*Task to carry out*
Lines that contain "Image" are to be copied from the material, every one of them.

*Provided records*
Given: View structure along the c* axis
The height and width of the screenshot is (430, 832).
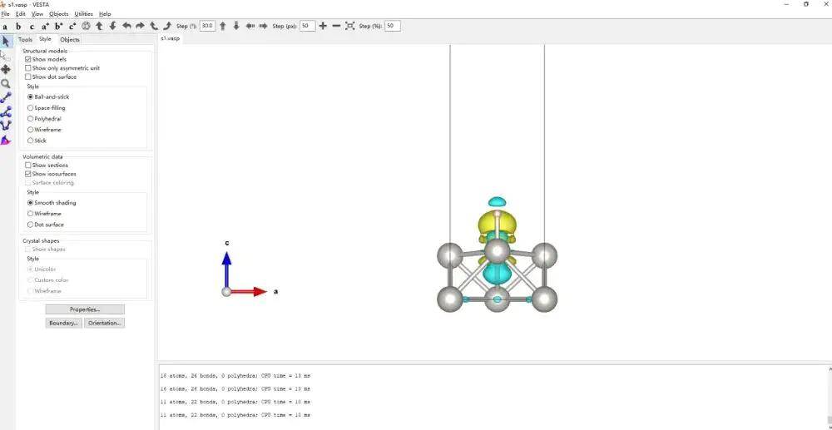Looking at the screenshot, I should pyautogui.click(x=72, y=26).
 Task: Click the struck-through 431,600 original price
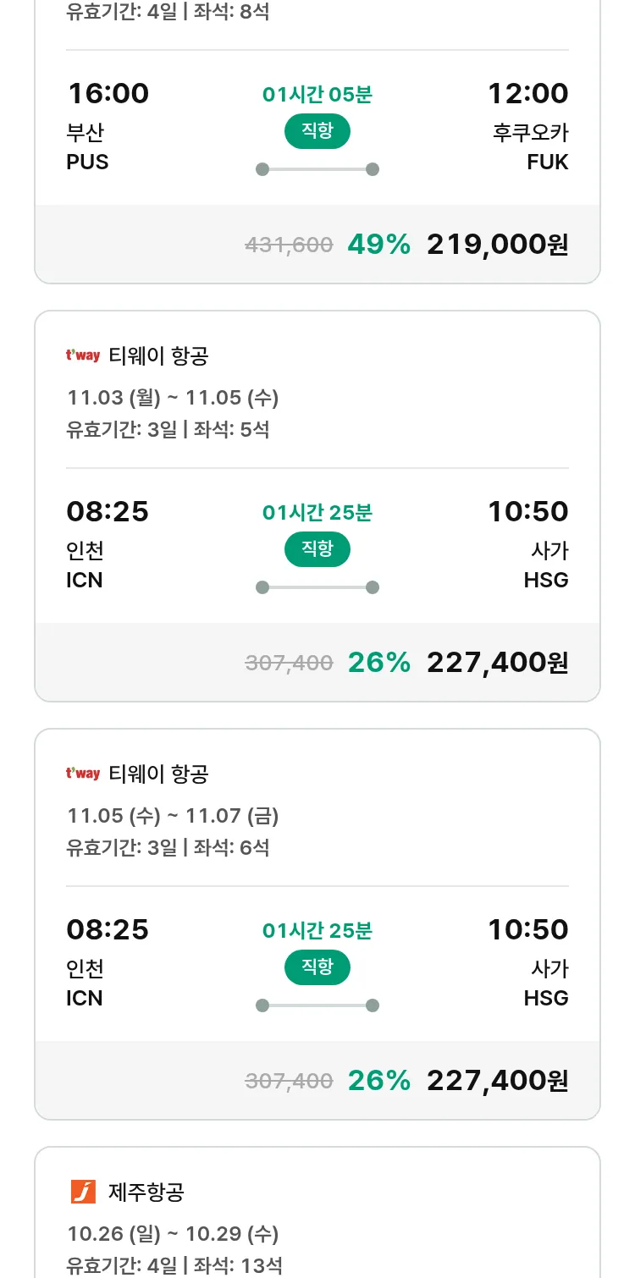tap(289, 245)
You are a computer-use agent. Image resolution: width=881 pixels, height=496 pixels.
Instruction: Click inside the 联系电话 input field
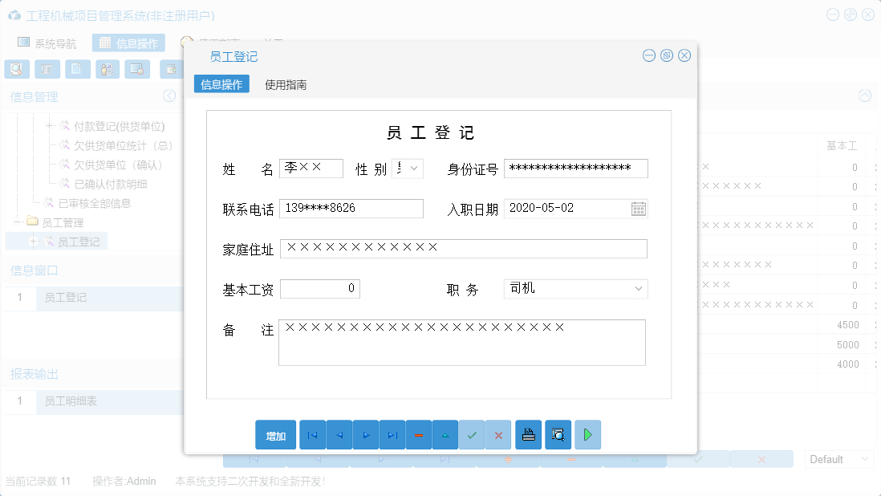coord(353,208)
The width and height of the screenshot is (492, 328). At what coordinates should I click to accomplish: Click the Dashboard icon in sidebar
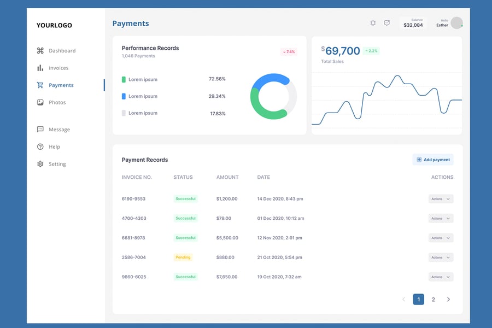[x=40, y=51]
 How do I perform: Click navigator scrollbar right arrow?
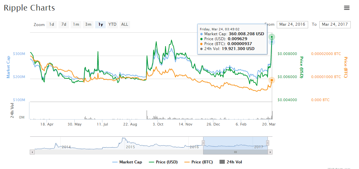pyautogui.click(x=270, y=152)
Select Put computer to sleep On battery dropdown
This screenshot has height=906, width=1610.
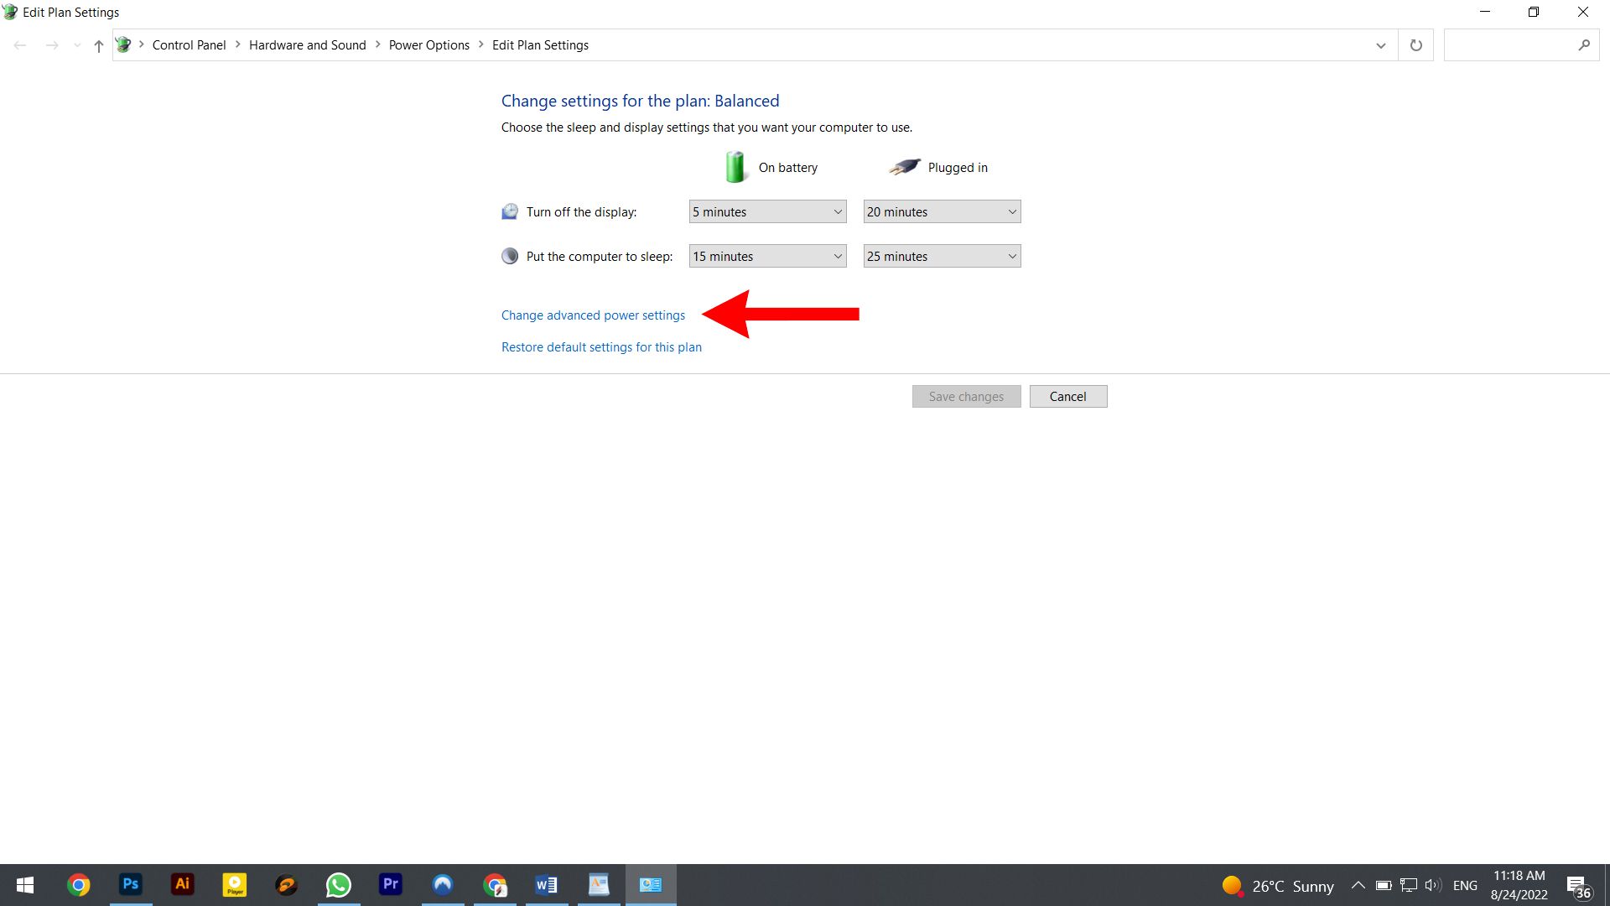[767, 256]

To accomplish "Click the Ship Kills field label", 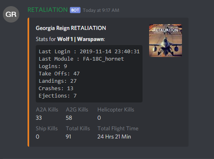I will tap(47, 129).
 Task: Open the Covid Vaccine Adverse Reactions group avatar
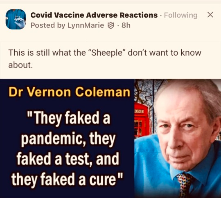[x=16, y=19]
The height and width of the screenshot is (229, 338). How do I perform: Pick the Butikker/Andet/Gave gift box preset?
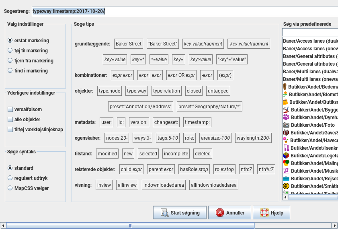(286, 133)
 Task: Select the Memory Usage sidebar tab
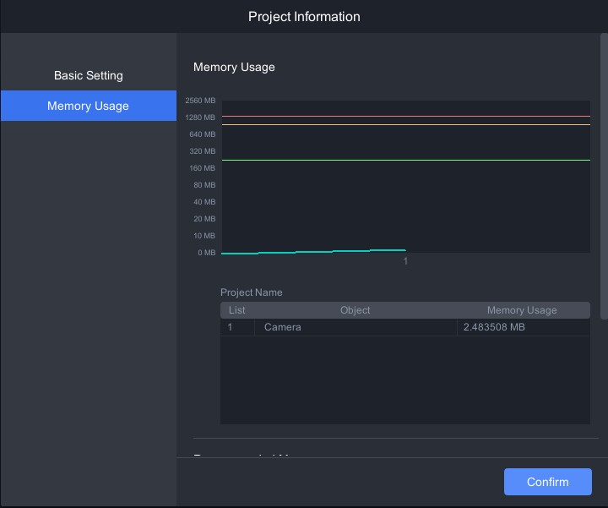coord(88,106)
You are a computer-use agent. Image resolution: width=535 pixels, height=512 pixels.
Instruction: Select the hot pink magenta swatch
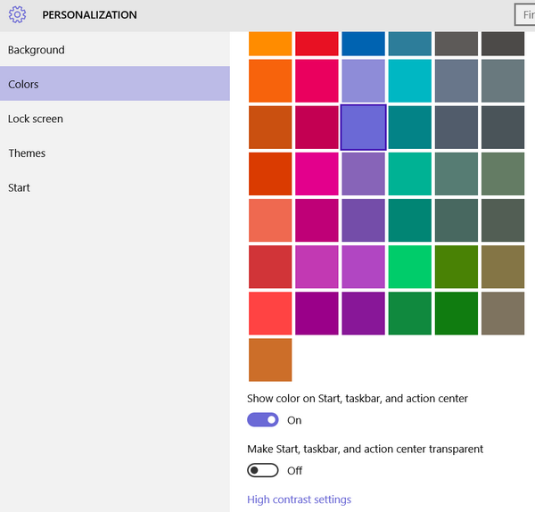pos(317,174)
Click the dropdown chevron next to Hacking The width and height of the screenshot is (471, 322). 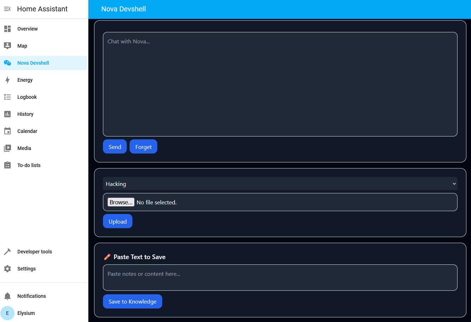pyautogui.click(x=454, y=184)
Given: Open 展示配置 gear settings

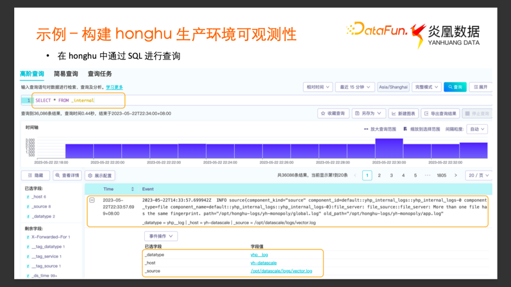Looking at the screenshot, I should click(100, 175).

*Answer space*
You are a computer-use agent. Image resolution: width=881 pixels, height=496 pixels.
You are a computer-use agent. Image resolution: width=535 pixels, height=512 pixels.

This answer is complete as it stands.